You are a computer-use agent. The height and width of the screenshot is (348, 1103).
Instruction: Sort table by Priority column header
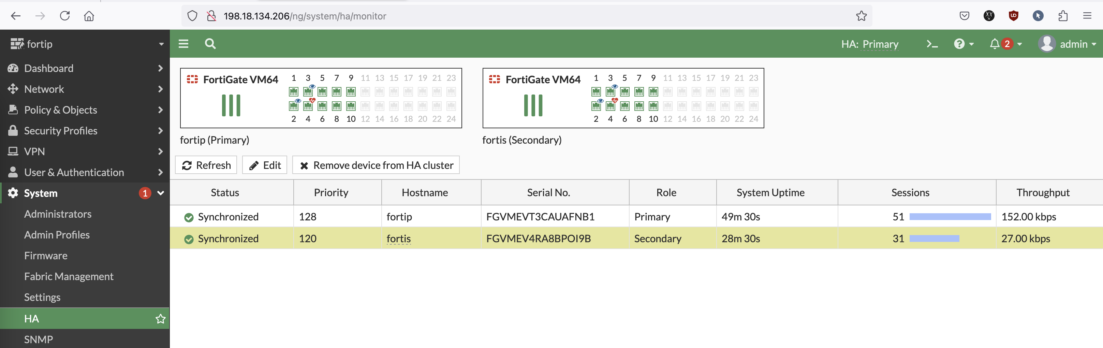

...

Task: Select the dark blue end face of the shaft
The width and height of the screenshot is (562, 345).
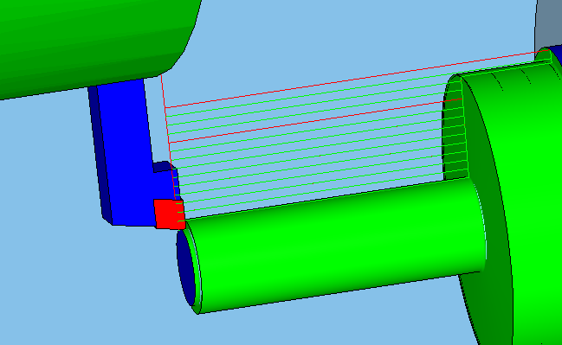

--

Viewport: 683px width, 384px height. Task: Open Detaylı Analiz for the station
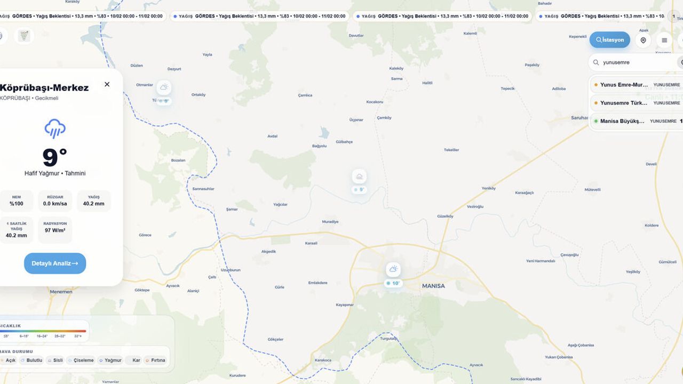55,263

[TASK ITEM] Starting at the line with "You are a computer-use" and ending at the line with "Instruction: Sort table", print each line of the listing above exactly, with no other lines.

[RESPONSE AREA]
You are a computer-use agent. The height and width of the screenshot is (348, 1103).
Instruction: Sort table by Priority column header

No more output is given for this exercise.